Is is safe to use marijuana while pregnant? Study seeks answer, draws critics
CHICAGO — Pregnancy started out rough for Leslie Siu. Morning sickness and migraines had her reeling and barely able to function at a demanding New York marketing job, so like rising numbers of U.S. mothers-to-be, she turned to marijuana.
"l was finally able to get out from under my work desk," said Siu, who later started her own pot company and says her daughter, now 4, is thriving.
There's no proof that cannabis can relieve morning sickness, and mainstream medicine advises against use in pregnancy because of studies suggesting it might cause premature birth, low birthweight and infant brain deficits.
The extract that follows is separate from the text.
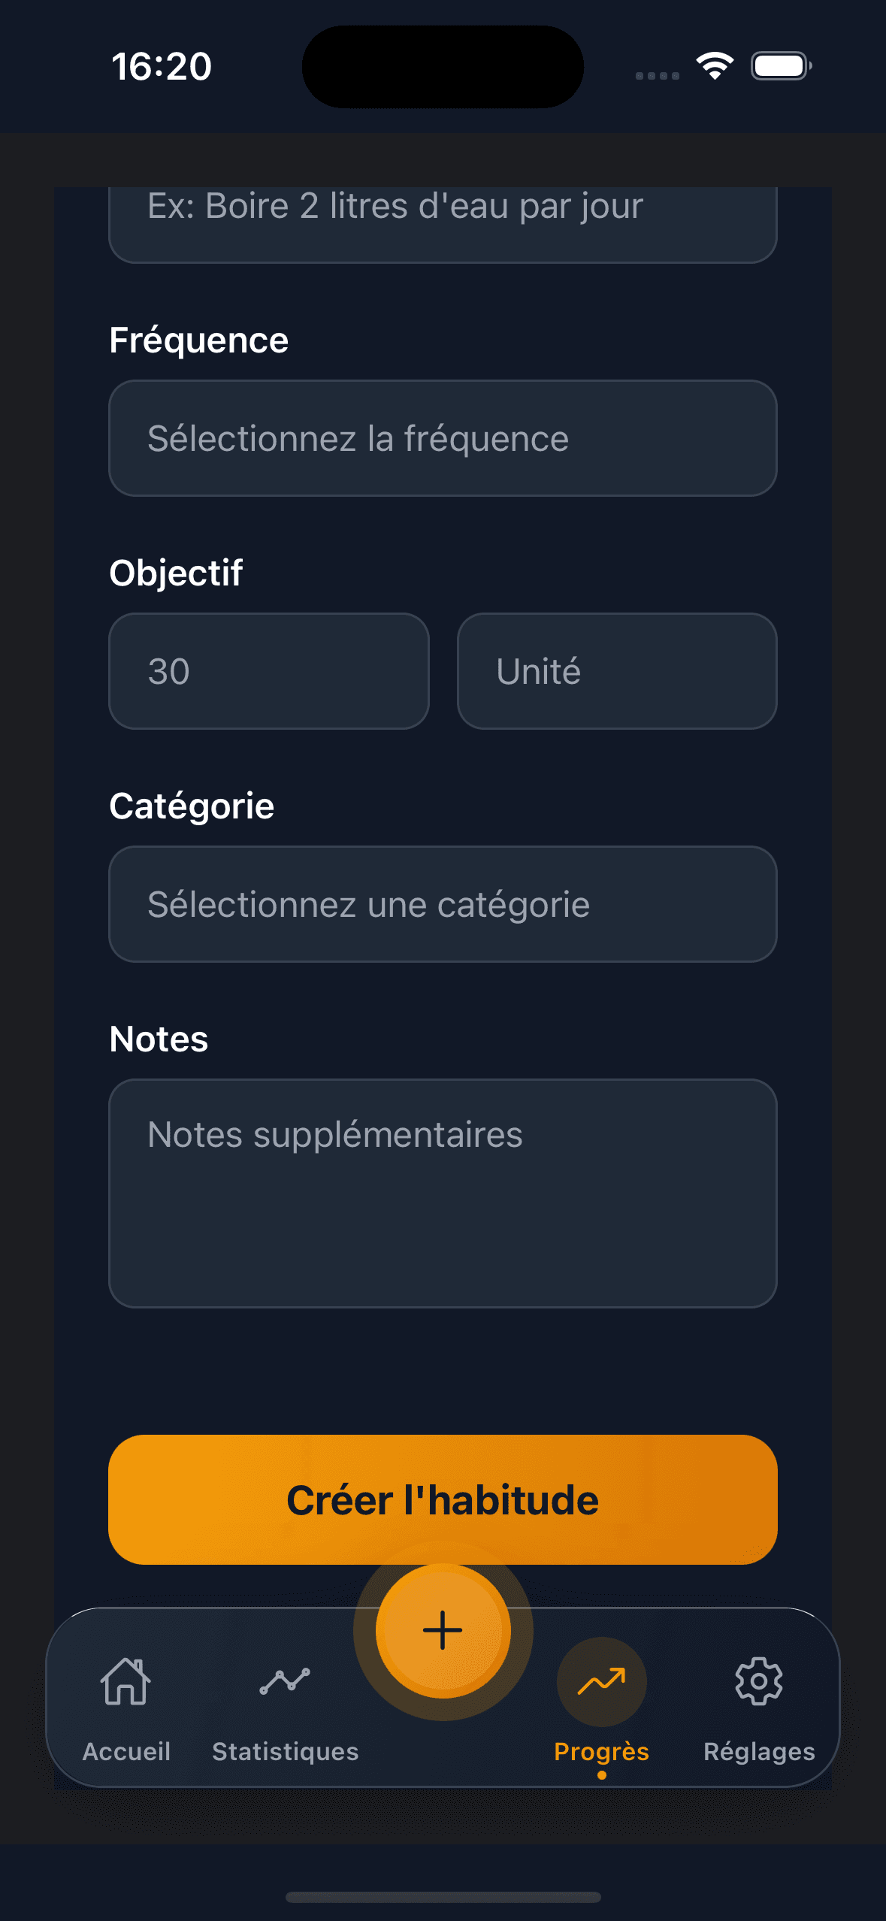Open the Fréquence selection dropdown

(x=443, y=438)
But the National Institute on Drug Abuse is pressing for more solid evidence. Many of those studies were in animals or complicated by marijuana users' other habits and lifestyles.
"I don't want us to cry wolf," said Dr. Nora Volkow, the agency's director. "We have to do these studies in a way that can identify risks."
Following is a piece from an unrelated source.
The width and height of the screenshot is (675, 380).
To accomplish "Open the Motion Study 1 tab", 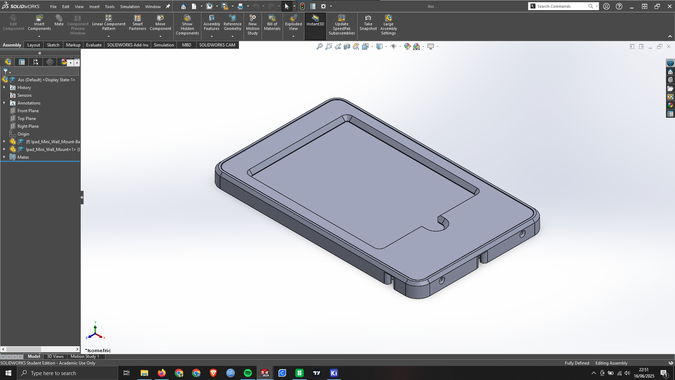I will (84, 356).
With nearly $200,000 from her agency, University of Washington scientists in Seattle are seeking clearer answers in a new study investigating potential effects on infants' brains. The agency is supporting three similar studies in other states.
In Seattle, they're enrolling pregnant women during their first trimester who are already using marijuana for morning sickness. Researchers don't provide the pot, and the use of other drugs, tobacco and alcohol isn't allowed. Infants will undergo brain scans at 6 months and will be compared with babies whose mothers didn't use marijuana while pregnant.
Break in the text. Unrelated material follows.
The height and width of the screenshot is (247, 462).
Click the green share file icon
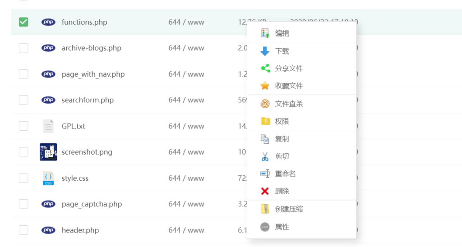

For government and university authorities, it's worthy research that takes advantage of a booming trend. Recent data show the number of pregnant U.S. pot users has doubled since 2002, with 7% reporting recent use and higher rates in some states.
But some opponents of recreational marijuana who think the science is settled have complained to the university and the federal government, calling it bogus research that endorses drug use and needlessly endangers fetuses.
The criticism underscores the challenges of investigating how drugs of any kind affect pregnant women and their offspring.
"There are so many reasons NOT to study drugs — particularly fear of causing birth defects. But the results would be no studies of the drugs' efficacy during pregnancy, or the risks to the fetus," said Dr. John Lantos, director of pediatric bioethics at Children's Mercy hospital in Kansas City, Missouri. "It's risky to do studies of potentially risky drugs but it's risky not to do studies."
Among the most tragic examples is thalidomide, a drug developed in Germany in the 1950s as a sedative. It was later widely promoted and prescribed to treat morning sickness, mostly in western Europe and Canada, despite a lack of research in pregnant women. It soon became linked with severe birth defects and was removed from most markets by the early 1960s.
The U.S. Food and Drug Administration never approved thalidomide for morning sickness because of safety concerns. The agency has approved a synthetic version of THC, the part of marijuana that causes a high, for AIDS-related appetite loss and a similar drug for nausea caused by cancer drugs, but has not approved it for morning sickness.
Scientist Natalia Kleinhans is leading the University of Washington's study, aiming to recruit 35 pregnant marijuana users and 35 pregnant women who didn't use pot.
The pot users are asked to buy from licensed dealers and photograph it so researchers can calculate the THC and CBD, another compound that doesn't cause a high. Participants are paid $300 but can quit using anytime and remain in the study.